### Problem details
Write out again only the lines between the one with "Where should I click to: Choose" and the end of the records below, both ends counted, and don't include the pictures.

------------------------------------------------

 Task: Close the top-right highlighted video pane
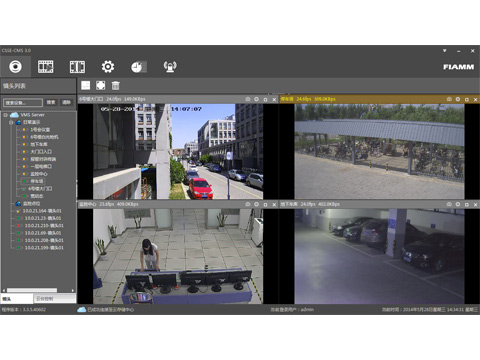point(475,99)
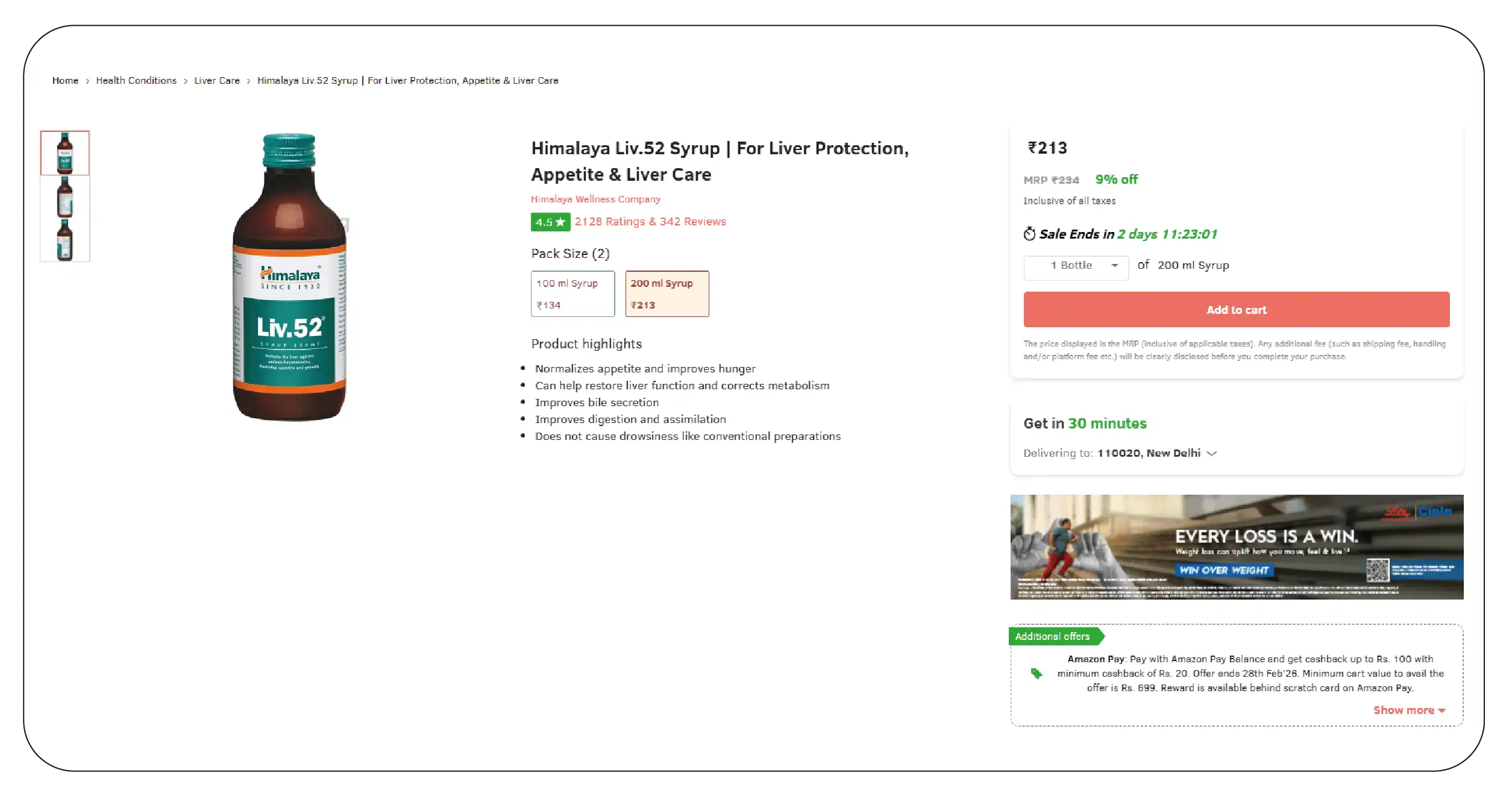The width and height of the screenshot is (1512, 796).
Task: Select the first product thumbnail image
Action: click(65, 153)
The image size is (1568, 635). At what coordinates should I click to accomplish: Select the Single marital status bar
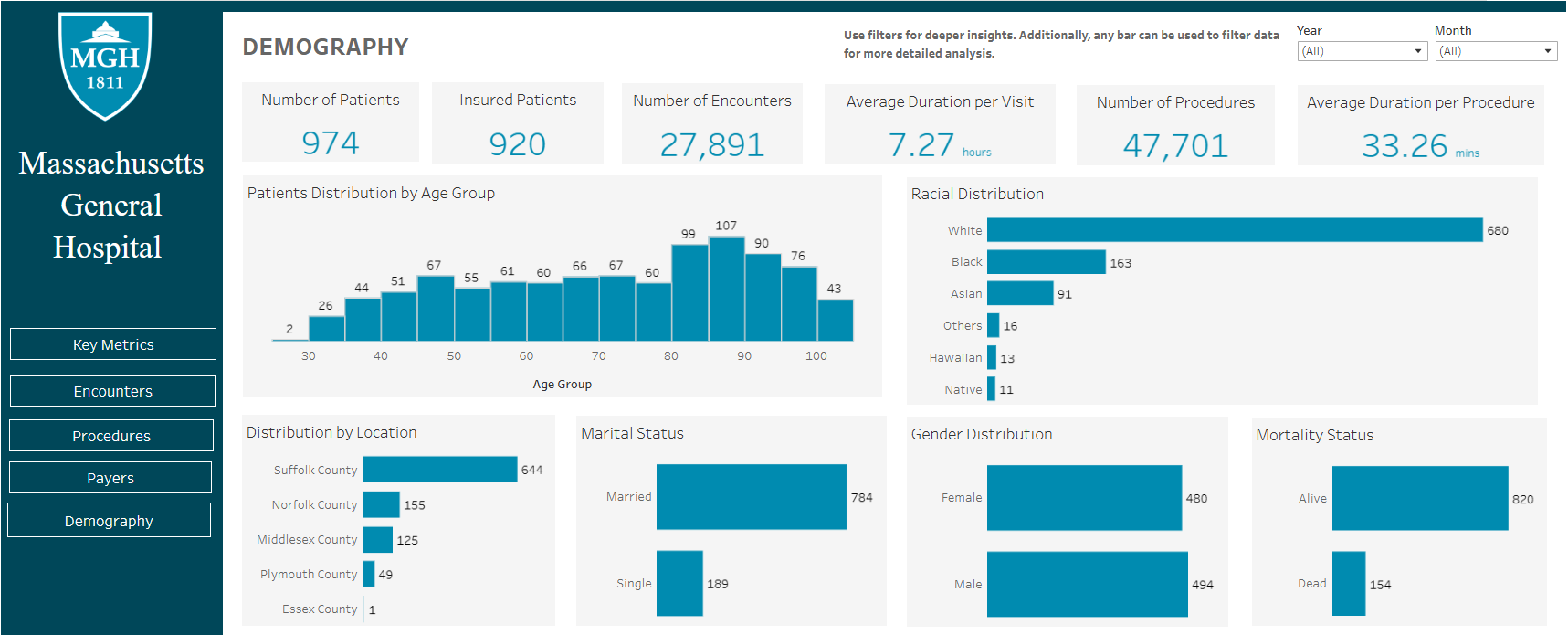(679, 583)
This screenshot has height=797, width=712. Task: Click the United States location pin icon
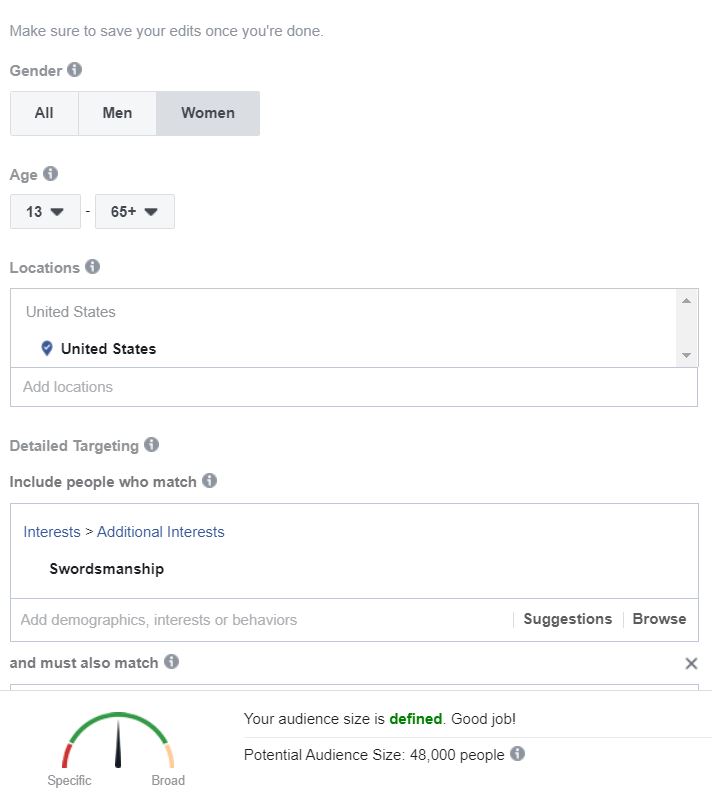coord(46,349)
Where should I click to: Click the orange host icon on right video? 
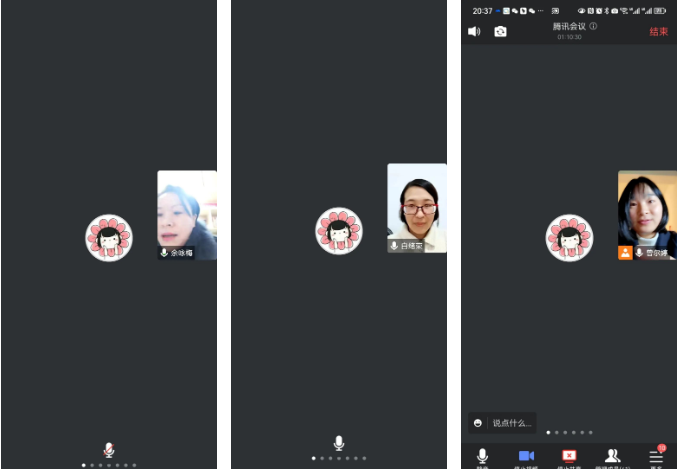[x=625, y=253]
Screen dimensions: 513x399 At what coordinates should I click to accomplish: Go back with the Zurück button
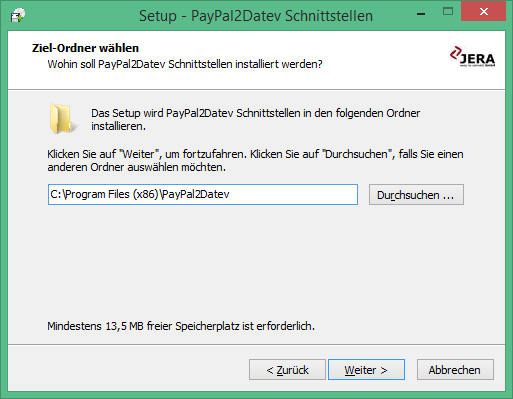pyautogui.click(x=287, y=370)
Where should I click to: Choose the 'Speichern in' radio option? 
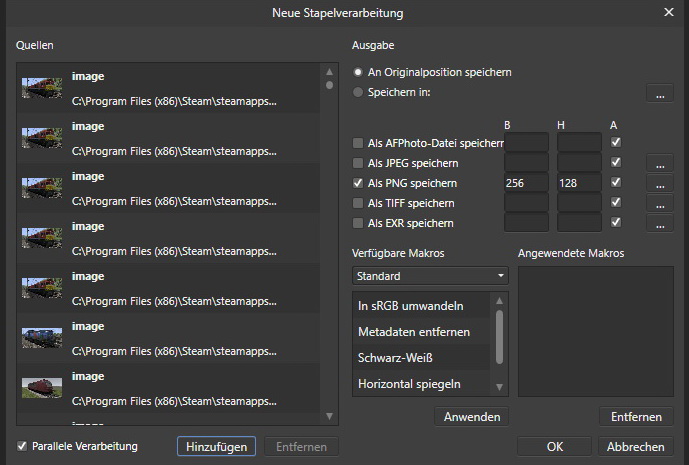358,93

------------------------------------------------

### Solution to the exercise
Where should I click to: Choose the 'Speichern in' radio option? 
358,93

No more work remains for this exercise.